■ Aim of the exercise:
Each line from the opening of the records that follow to the line with "You are a computer-use agent. Viewport: 1316px" needs to be written out exactly. Add nothing.
___
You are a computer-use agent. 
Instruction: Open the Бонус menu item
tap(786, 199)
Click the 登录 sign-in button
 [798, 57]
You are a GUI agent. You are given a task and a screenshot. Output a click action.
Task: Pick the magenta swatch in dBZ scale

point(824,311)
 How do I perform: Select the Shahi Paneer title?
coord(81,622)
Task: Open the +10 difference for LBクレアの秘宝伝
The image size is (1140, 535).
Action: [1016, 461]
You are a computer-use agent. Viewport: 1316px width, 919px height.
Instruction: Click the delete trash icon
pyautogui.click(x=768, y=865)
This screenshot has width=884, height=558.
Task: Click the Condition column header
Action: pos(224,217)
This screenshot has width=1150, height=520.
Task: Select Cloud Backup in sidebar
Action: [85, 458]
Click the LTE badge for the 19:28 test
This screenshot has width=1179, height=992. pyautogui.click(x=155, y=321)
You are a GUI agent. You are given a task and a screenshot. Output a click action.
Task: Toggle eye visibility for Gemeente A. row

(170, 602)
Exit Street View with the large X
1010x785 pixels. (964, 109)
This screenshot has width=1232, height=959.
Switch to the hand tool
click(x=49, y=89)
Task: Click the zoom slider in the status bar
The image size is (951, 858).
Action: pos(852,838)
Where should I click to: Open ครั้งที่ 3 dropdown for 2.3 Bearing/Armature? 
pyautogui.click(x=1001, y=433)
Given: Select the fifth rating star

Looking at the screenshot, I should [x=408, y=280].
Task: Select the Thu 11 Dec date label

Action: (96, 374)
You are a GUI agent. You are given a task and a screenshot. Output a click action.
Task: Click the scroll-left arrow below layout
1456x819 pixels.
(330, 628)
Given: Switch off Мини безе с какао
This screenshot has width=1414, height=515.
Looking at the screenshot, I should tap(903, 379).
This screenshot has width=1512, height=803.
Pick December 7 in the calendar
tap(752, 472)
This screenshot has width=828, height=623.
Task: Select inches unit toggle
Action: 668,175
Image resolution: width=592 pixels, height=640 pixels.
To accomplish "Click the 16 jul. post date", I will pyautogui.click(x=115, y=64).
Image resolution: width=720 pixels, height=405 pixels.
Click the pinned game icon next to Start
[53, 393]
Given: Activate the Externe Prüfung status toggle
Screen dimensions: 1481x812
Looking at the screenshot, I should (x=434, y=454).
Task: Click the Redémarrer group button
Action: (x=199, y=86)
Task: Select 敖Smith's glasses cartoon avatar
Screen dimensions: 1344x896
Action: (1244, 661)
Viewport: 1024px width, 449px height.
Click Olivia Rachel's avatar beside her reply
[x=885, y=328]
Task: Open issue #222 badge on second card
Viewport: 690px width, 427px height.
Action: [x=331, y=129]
___
■ Solution for this task:
You are a computer-use agent. 
Instruction: Open the Бонус menu item
tap(786, 199)
Click the 登录 sign-in button
 [798, 57]
You are a GUI agent. You are given a task and a screenshot. Output a click action.
Task: Pick the magenta swatch in dBZ scale

point(824,311)
 How do I perform: Select the Shahi Paneer title?
coord(81,622)
Task: Open the +10 difference for LBクレアの秘宝伝
The image size is (1140, 535).
Action: [1016, 461]
You are a computer-use agent. Viewport: 1316px width, 919px height.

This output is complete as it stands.